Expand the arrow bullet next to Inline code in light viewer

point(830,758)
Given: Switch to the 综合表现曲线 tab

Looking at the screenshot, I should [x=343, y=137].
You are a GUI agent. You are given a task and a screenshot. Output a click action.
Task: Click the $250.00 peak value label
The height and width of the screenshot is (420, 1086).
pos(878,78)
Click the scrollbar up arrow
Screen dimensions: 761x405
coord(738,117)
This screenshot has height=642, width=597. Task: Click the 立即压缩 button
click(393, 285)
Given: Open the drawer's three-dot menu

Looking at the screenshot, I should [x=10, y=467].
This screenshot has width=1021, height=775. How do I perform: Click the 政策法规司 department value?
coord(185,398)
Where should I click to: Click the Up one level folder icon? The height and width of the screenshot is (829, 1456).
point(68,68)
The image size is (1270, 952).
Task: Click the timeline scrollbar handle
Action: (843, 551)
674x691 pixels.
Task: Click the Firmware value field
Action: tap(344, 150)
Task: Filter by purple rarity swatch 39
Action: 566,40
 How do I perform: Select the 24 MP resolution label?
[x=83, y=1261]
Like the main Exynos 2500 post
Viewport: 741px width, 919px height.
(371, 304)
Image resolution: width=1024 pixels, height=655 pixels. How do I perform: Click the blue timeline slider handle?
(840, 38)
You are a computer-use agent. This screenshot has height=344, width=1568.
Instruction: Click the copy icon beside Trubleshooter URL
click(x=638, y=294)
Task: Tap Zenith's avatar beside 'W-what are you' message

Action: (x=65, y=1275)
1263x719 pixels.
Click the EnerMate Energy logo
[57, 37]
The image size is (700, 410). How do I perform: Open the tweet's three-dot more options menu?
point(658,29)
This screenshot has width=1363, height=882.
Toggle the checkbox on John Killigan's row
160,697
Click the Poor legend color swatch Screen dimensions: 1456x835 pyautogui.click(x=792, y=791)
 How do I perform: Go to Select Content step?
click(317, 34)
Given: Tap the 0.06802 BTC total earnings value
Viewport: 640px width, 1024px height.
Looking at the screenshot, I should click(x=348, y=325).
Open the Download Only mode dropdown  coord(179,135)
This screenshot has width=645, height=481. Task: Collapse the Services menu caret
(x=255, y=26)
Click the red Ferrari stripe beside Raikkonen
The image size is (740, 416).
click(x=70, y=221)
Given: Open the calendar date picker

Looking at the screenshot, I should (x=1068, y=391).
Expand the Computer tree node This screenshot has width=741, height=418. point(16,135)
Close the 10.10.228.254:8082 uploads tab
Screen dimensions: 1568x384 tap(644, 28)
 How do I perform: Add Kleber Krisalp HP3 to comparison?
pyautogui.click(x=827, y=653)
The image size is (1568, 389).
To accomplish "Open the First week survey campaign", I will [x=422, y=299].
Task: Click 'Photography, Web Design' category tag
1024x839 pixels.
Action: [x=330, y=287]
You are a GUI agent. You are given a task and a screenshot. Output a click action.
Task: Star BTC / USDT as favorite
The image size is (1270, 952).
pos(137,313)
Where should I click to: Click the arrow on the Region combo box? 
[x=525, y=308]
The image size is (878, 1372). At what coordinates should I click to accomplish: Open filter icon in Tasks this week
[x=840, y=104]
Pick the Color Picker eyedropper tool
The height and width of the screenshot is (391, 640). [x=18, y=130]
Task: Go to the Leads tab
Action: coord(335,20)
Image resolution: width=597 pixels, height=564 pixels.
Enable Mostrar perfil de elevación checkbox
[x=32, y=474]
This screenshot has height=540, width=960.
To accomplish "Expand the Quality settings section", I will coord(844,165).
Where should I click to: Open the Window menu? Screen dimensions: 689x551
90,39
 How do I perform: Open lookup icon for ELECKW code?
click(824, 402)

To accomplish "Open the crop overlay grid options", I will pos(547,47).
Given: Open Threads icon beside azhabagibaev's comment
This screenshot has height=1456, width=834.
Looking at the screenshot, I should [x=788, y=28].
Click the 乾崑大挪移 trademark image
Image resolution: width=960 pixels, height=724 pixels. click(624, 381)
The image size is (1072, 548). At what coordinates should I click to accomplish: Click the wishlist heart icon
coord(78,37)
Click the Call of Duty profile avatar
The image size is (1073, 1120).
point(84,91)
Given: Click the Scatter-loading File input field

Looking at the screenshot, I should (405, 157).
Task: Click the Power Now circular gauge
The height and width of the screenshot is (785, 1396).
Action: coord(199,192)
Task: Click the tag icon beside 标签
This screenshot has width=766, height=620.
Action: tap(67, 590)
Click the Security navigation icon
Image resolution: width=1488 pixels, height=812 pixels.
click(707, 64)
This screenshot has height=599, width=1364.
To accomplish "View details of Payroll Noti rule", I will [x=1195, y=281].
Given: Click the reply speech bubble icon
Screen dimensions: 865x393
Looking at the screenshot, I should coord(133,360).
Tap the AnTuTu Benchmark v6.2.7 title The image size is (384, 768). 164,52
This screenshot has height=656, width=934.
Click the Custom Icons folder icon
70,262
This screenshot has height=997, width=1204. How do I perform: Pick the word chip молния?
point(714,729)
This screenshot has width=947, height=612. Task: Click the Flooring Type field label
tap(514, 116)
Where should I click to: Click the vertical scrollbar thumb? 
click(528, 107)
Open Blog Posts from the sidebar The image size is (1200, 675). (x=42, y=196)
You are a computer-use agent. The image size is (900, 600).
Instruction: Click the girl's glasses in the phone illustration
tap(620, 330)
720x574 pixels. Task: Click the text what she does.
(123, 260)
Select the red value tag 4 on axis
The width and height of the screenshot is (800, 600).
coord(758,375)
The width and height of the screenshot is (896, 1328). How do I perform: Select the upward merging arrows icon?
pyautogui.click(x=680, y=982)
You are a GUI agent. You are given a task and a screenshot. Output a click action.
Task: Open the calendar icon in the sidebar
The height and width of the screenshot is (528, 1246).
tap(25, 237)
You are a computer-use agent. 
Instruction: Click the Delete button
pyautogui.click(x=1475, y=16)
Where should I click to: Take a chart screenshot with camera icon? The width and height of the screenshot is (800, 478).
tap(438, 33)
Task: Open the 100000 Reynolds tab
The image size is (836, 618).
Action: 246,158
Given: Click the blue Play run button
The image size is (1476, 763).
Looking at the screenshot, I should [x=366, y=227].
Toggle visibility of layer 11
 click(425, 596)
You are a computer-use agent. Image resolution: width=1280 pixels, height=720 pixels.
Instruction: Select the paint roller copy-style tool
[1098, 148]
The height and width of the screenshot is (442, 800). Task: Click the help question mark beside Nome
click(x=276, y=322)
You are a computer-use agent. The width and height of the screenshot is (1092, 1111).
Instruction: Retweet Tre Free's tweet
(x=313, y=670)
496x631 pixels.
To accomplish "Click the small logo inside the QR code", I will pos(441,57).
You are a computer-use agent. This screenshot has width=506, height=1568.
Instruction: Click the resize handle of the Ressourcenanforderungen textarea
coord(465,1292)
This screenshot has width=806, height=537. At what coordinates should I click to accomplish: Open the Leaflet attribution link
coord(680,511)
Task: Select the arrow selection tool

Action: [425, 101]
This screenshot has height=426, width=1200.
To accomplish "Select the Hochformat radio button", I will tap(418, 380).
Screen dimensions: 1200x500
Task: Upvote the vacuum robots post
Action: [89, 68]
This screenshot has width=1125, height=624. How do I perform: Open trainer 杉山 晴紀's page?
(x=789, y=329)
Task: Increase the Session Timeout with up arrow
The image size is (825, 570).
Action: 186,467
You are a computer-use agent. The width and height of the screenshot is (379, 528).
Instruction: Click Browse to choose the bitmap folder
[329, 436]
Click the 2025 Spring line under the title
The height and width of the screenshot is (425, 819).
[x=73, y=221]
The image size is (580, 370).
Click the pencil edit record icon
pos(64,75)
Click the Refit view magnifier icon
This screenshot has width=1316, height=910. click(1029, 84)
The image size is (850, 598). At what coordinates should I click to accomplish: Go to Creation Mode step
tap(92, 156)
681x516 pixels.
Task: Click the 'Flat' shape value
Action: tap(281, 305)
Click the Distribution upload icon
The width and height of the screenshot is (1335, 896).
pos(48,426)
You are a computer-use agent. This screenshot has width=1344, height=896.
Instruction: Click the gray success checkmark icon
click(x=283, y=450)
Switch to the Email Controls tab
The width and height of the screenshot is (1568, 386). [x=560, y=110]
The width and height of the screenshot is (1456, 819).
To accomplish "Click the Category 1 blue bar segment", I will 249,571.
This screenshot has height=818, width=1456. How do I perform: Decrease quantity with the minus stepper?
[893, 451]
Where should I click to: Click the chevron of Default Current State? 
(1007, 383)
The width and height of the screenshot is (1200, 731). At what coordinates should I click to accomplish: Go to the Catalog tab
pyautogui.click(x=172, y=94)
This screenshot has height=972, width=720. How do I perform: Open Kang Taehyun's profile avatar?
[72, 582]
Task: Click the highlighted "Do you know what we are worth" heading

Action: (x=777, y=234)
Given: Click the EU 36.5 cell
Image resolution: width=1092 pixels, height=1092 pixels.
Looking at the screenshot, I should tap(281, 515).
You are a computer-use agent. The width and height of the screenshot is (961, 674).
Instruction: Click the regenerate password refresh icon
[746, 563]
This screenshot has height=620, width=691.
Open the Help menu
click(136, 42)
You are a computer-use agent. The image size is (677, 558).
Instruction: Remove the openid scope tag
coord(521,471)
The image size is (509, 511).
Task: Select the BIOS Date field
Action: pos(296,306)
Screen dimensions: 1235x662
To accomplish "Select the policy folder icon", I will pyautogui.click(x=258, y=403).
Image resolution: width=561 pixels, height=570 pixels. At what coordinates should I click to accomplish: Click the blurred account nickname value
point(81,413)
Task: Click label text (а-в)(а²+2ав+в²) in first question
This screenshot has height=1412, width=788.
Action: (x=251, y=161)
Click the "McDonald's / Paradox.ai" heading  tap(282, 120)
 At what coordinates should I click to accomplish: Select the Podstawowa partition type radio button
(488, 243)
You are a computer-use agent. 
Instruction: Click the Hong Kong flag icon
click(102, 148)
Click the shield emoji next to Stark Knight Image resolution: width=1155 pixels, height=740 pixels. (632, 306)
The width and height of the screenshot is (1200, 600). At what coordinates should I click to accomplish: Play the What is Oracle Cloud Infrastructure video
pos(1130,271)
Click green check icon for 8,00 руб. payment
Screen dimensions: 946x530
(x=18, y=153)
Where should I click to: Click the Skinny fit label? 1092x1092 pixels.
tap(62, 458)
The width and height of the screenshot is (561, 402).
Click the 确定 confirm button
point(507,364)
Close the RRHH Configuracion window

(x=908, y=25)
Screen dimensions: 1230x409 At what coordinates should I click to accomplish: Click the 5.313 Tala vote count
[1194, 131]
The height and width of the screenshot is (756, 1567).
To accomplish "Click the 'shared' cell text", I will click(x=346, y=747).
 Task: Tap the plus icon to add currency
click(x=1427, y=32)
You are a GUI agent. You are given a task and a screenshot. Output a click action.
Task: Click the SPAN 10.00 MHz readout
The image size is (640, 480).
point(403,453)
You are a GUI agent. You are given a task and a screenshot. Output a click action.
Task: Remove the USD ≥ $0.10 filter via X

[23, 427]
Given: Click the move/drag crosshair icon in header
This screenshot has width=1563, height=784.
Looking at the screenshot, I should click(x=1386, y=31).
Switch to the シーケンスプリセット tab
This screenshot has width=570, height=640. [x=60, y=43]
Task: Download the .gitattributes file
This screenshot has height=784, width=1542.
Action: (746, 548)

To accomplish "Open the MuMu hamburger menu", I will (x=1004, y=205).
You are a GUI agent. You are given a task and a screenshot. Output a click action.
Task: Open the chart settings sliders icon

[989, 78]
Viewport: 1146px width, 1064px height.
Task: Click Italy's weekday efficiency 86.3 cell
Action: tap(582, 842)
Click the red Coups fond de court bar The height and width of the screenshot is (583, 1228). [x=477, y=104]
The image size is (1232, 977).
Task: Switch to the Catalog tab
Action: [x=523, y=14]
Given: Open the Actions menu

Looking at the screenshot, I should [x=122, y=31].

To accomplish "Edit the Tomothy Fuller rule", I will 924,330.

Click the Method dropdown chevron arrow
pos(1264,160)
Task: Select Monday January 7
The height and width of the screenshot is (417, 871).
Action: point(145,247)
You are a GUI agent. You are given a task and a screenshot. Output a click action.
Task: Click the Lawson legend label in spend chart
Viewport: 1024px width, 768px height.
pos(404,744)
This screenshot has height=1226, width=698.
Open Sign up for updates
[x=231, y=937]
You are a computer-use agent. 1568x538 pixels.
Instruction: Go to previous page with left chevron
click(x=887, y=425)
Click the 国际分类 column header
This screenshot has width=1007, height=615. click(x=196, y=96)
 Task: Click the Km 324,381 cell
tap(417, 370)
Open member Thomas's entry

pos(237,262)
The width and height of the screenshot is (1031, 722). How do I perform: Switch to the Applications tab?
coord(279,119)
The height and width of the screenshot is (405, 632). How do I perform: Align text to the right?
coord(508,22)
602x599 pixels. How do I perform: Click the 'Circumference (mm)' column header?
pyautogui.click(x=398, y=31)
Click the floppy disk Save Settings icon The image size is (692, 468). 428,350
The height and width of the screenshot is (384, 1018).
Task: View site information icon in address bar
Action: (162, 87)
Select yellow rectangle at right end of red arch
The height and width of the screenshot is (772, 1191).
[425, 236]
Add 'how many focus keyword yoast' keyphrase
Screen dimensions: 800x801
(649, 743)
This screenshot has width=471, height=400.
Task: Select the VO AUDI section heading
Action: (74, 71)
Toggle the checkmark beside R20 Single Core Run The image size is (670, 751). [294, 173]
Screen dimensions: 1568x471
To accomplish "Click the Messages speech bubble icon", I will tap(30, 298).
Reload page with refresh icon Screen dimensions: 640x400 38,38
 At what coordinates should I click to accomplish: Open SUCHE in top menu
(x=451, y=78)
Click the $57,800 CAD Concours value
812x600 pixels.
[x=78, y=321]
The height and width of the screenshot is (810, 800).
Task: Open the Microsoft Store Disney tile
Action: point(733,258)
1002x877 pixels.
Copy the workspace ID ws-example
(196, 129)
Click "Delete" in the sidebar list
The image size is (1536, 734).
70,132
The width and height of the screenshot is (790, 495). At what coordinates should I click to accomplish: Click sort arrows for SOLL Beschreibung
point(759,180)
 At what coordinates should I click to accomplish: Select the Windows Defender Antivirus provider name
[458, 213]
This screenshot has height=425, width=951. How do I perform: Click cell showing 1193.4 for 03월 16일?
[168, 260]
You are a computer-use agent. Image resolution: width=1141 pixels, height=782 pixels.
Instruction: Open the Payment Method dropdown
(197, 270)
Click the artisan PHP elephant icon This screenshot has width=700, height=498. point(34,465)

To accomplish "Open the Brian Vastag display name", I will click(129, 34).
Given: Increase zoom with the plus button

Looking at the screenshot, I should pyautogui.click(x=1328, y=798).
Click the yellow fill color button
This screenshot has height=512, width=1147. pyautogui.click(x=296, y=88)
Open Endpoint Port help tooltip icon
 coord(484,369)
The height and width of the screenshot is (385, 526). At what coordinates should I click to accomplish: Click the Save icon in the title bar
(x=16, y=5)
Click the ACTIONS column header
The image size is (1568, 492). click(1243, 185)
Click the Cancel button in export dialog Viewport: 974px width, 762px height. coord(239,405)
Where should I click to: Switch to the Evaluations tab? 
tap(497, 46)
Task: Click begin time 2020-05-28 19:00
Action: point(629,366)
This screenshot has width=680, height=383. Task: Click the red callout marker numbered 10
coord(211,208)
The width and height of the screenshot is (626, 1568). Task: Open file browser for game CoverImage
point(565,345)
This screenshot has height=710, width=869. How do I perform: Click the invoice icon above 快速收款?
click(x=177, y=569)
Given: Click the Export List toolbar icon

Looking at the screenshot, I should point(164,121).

──────────

» WHAT THE EXERCISE ASKS
Proceeding from the line containing "This screenshot has width=645, height=481." through the line containing "Given: Open Threads", transcribe the lines above exactly, both end lines included.

» ANSWER TO THIS EXERCISE
This screenshot has width=645, height=481. Task: Collapse the Services menu caret
(x=255, y=26)
Click the red Ferrari stripe beside Raikkonen
The image size is (740, 416).
click(x=70, y=221)
Given: Open the calendar date picker

Looking at the screenshot, I should (x=1068, y=391).
Expand the Computer tree node This screenshot has width=741, height=418. point(16,135)
Close the 10.10.228.254:8082 uploads tab
Screen dimensions: 1568x384 tap(644, 28)
 How do I perform: Add Kleber Krisalp HP3 to comparison?
pyautogui.click(x=827, y=653)
The image size is (1568, 389).
To accomplish "Open the First week survey campaign", I will [x=422, y=299].
Task: Click 'Photography, Web Design' category tag
1024x839 pixels.
Action: [x=330, y=287]
You are a GUI agent. You are given a task and a screenshot. Output a click action.
Task: Star BTC / USDT as favorite
The image size is (1270, 952).
pos(137,313)
Where should I click to: Click the arrow on the Region combo box? 
[x=525, y=308]
The image size is (878, 1372). At what coordinates should I click to accomplish: Open filter icon in Tasks this week
[x=840, y=104]
Pick the Color Picker eyedropper tool
The height and width of the screenshot is (391, 640). [x=18, y=130]
Task: Go to the Leads tab
Action: coord(335,20)
Image resolution: width=597 pixels, height=564 pixels.
Enable Mostrar perfil de elevación checkbox
[x=32, y=474]
This screenshot has height=540, width=960.
To accomplish "Expand the Quality settings section", I will coord(844,165).
Where should I click to: Open the Window menu? Screen dimensions: 689x551
90,39
 How do I perform: Open lookup icon for ELECKW code?
click(824, 402)

To accomplish "Open the crop overlay grid options", I will pos(547,47).
Given: Open Threads icon beside azhabagibaev's comment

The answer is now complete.